The undersigned hereby grants to each such attorney-in-fact or their
substitutes full power and authority to do and perform any and every
act and thing whatsoever requisite, necessary, or proper to be done
in the exercise of any of the rights and powers herein granted, as
fully to all intents and purposes as the undersigned might or could
do if personally present, with full power of substitution or
revocation, hereby ratifying and confirming all that any of such
attorneys-in-fact, or the substitute or substitutes of any of such
attorneys-in-fact, shall lawfully do or cause to be done by virtue
of this Power of Attorney and the rights and powers herein granted.

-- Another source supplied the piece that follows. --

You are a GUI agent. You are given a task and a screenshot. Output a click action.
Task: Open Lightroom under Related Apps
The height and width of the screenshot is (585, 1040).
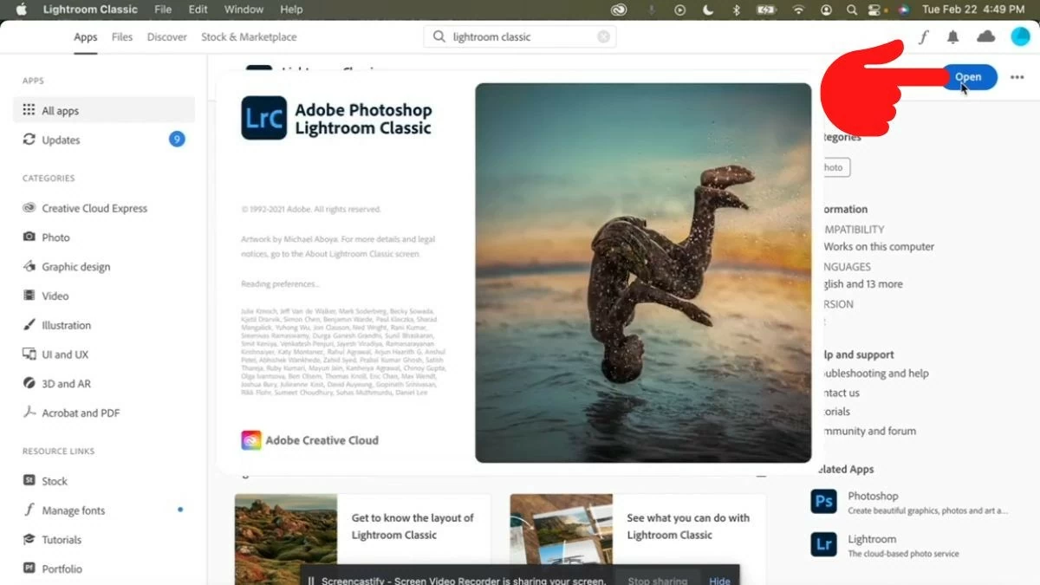[x=822, y=544]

The undersigned acknowledges that the foregoing attorneys-in-fact
or their substitutes, in serving in such capacity at the request
of the undersigned, are not assuming, nor is the Company assuming,
any of the undersigned's responsibilities to comply with Section 16
of the Exchange Act or any other law, rule or regulation.
This Power of Attorney shall remain in full force and effect until
the undersigned is no longer required to file Required Forms with
respect to the undersigned's holdings of and transactions in
securities issued by the Company, unless earlier revoked by the
undersigned in a signed writing delivered to the foregoing
attorneys-in-fact.
IN WITNESS WHEREOF, the undersigned has caused this Power of
Attorney to be executed as of this 19 day of August, 2022.